Aufgabe
Ersetze im Bericht über die Lesung „Männerdomäne“ durch „Männerwelt“ und gib den Teil von „Manch einer mag“ bis „bereut zu haben.“ wieder.

Quellenauszug
---------------

Himmelwärts – Bergführerinnen im Porträt

Allen mutigen Frauen dieser Welt widmete Bestseller-Autorin Daniela Schwegler ihren vierten Bergfrauenband «Himmelwärts – Bergführerinnen im Porträt». Das Buch erzählt von 12 der insgesamt rund 40 ausgebildeten Schweizer Bergführerinnen. Die Buchhandlung Scheidegger organisierte die Lesung in Zusammenarbeit mit dem Alpenclub SAC am Albis.

Autorin Daniela Schwegler fesselte die Besucher ihrer Lesung mit einer klug choreografierten Lesung.<em> (Bild Regula Zellweger)</em>
Autorin Daniela Schwegler fesselte die Besucher ihrer Lesung mit einer klug choreografierten Lesung.<em> (Bild Regula Zellweger)</em>

Manch einer mag sich fragen, weshalb Menschen immer wieder ihr Leben riskieren, um Berggipfel zu bezwingen. Autorin Daniela Schwegler kennt diese Frage bestimmt, denn gleich zu Beginn des Buches setzt sie ein Zitat der italienischen Extrem-Bergsteigerin Nives Meroi: «Wenn du dort oben um dich schaust und für einen kurzen, friedvollen Augenblick das Gefühl hast, Teil des grossen Ganzen zu sein.» Die porträtierten 12 Bergsteigerinnen sind sich des Risikos bewusst. Einige erlitten bei Stürzen auch schon schwere Verletzungen. Aber sie sind mit Ausdauer und eisernem Willen in diese Männerdomäne vorgestossen, und keine scheint es je bereut zu haben.

---------------

Datensatzauszug

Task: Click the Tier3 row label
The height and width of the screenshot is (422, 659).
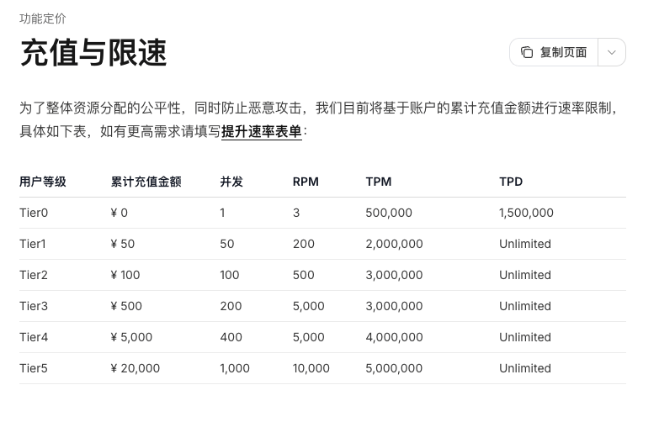Action: [x=34, y=306]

---------------

Lösung
Manch einer mag sich fragen, weshalb Menschen immer wieder ihr Leben riskieren, um Berggipfel zu bezwingen. Autorin Daniela Schwegler kennt diese Frage bestimmt, denn gleich zu Beginn des Buches setzt sie ein Zitat der italienischen Extrem-Bergsteigerin Nives Meroi: «Wenn du dort oben um dich schaust und für einen kurzen, friedvollen Augenblick das Gefühl hast, Teil des grossen Ganzen zu sein.» Die porträtierten 12 Bergsteigerinnen sind sich des Risikos bewusst. Einige erlitten bei Stürzen auch schon schwere Verletzungen. Aber sie sind mit Ausdauer und eisernem Willen in diese Männerwelt vorgestossen, und keine scheint es je bereut zu haben.